As the extent of Prec increases, the discrepancy of Doppler and catheter derived measures of gradient increase (Doppler/catheter discordance) [27]. The greater and faster the pressure recovers, the greater the difference between Doppler- and catheter-derived gradients with the Doppler-derived gradients being higher.
The larger the aortic root and/or the LVOT diameter, the more is the energy loss and the less is the Prec with Doppler/catheter concordance. However, the ∆Pmax is not affected. Similarly, in the presence of eccentric flow jets, more energy is lost with less absolute and relative Prec and a higher ∆Pnet. However, due to the initial energy lost as explained above, the ∆Pmax is also increased with elevated but concordant Doppler and catheter gradients [10, 27].

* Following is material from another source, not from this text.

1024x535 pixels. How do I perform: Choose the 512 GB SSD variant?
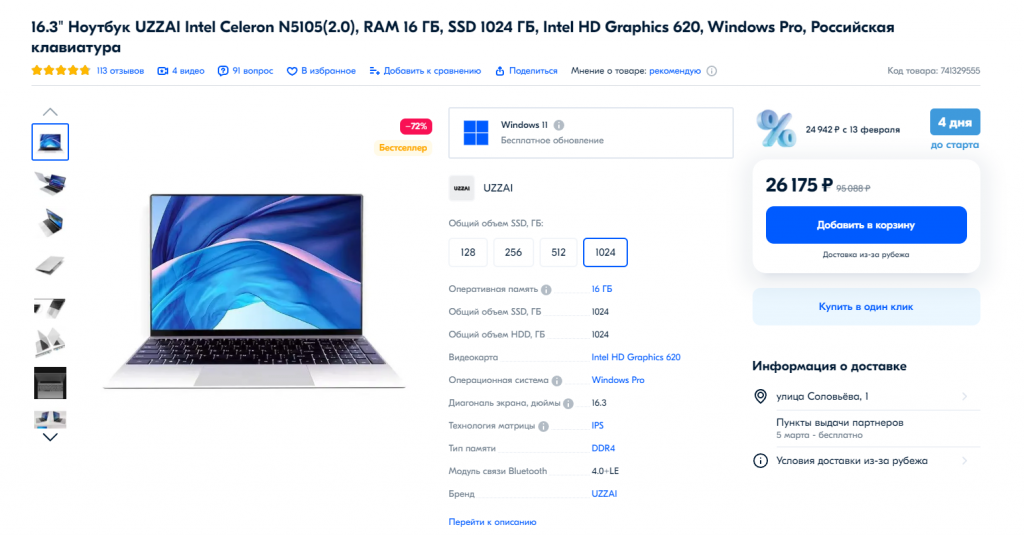pyautogui.click(x=558, y=253)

In the presence of an AVprosthesis, localized high velocity and pressure drop within the central orifice leads to an increase in ∆Pmax with immediate realignment of the central jet with flow from the lateral orifices and rapid recovery of pressure, and hence ∆Pnet remains within normal levels [13]. There are published “expected” Doppler gradients for most prosthetic valves that account for this phenomenon.